··· Data for analysis

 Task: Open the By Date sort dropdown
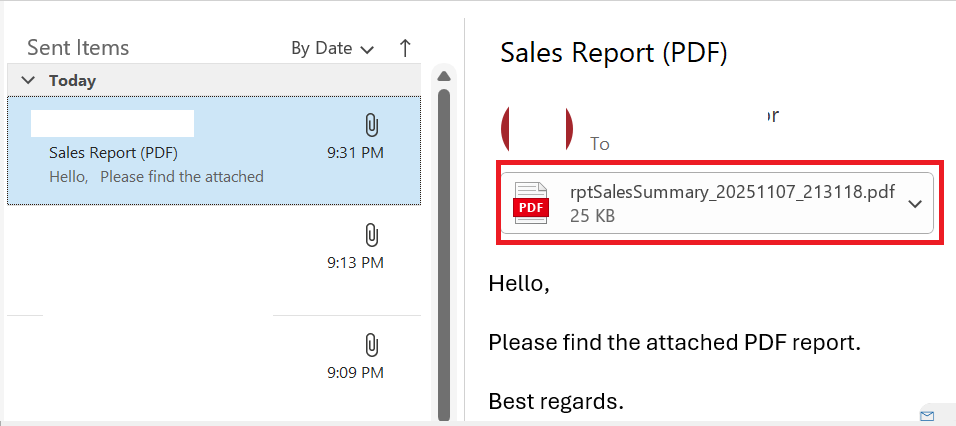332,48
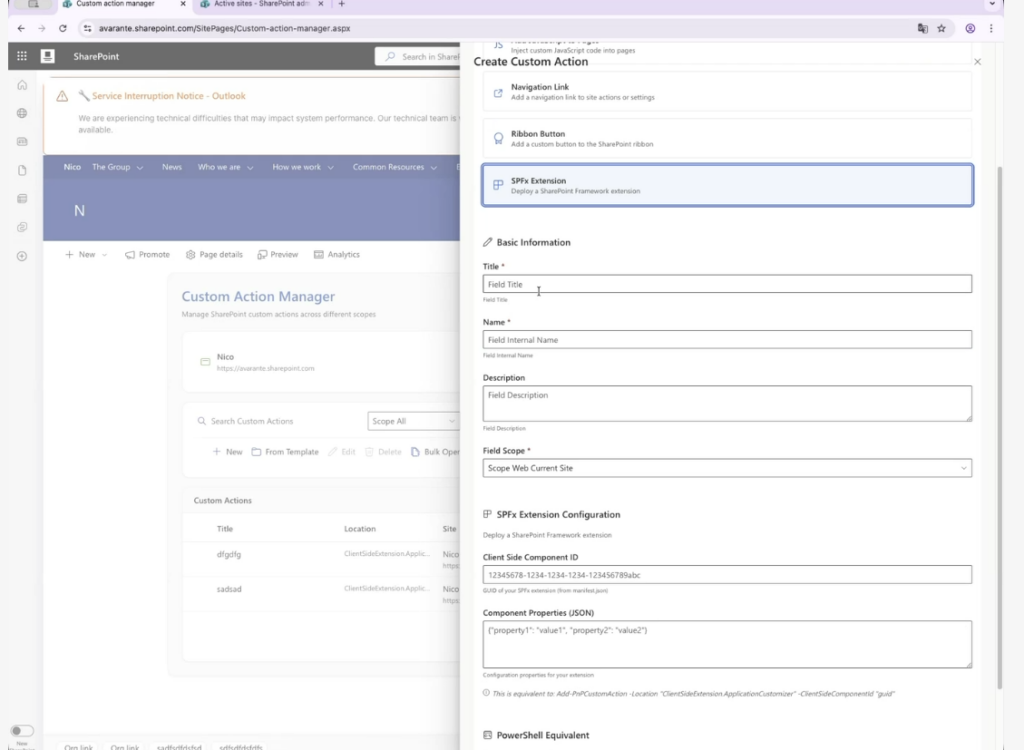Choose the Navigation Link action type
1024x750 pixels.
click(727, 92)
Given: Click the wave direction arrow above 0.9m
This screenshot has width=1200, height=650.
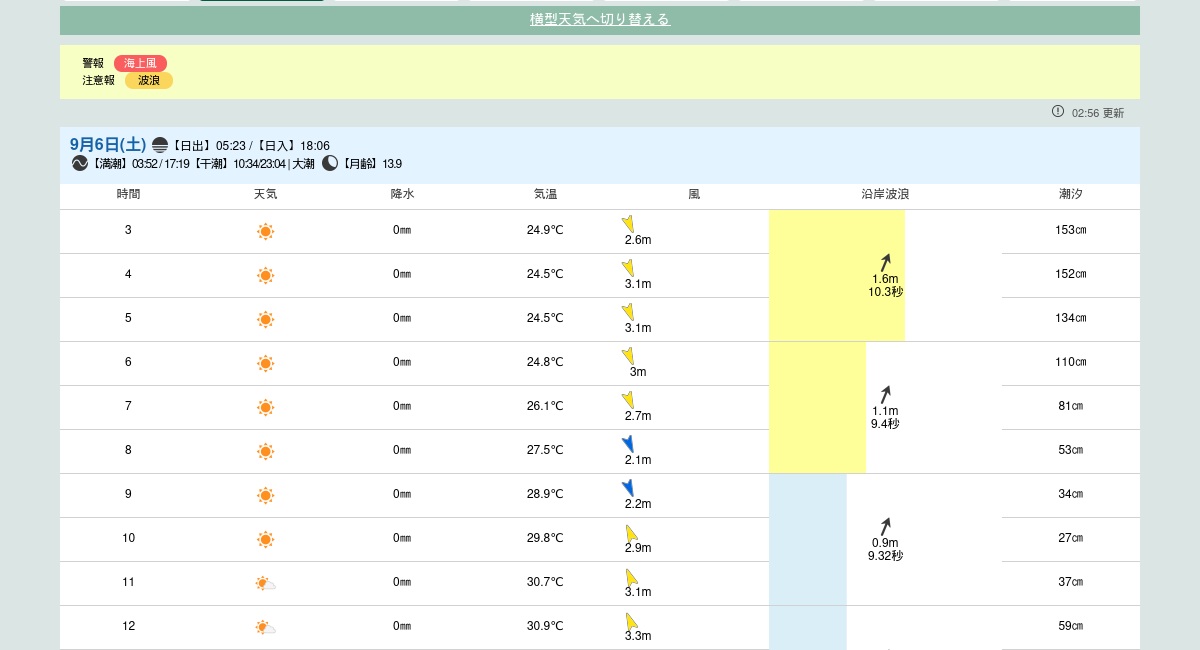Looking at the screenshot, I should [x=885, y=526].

······

§ **Your assignment**
Exact copy, pictures excluded: restate every record above word for word.

§ **Response**
 Task: Open the By Date sort dropdown
332,48
Choose the Navigation Link action type
1024x750 pixels.
click(727, 92)
Given: Click the wave direction arrow above 0.9m
This screenshot has width=1200, height=650.
Looking at the screenshot, I should [x=885, y=526].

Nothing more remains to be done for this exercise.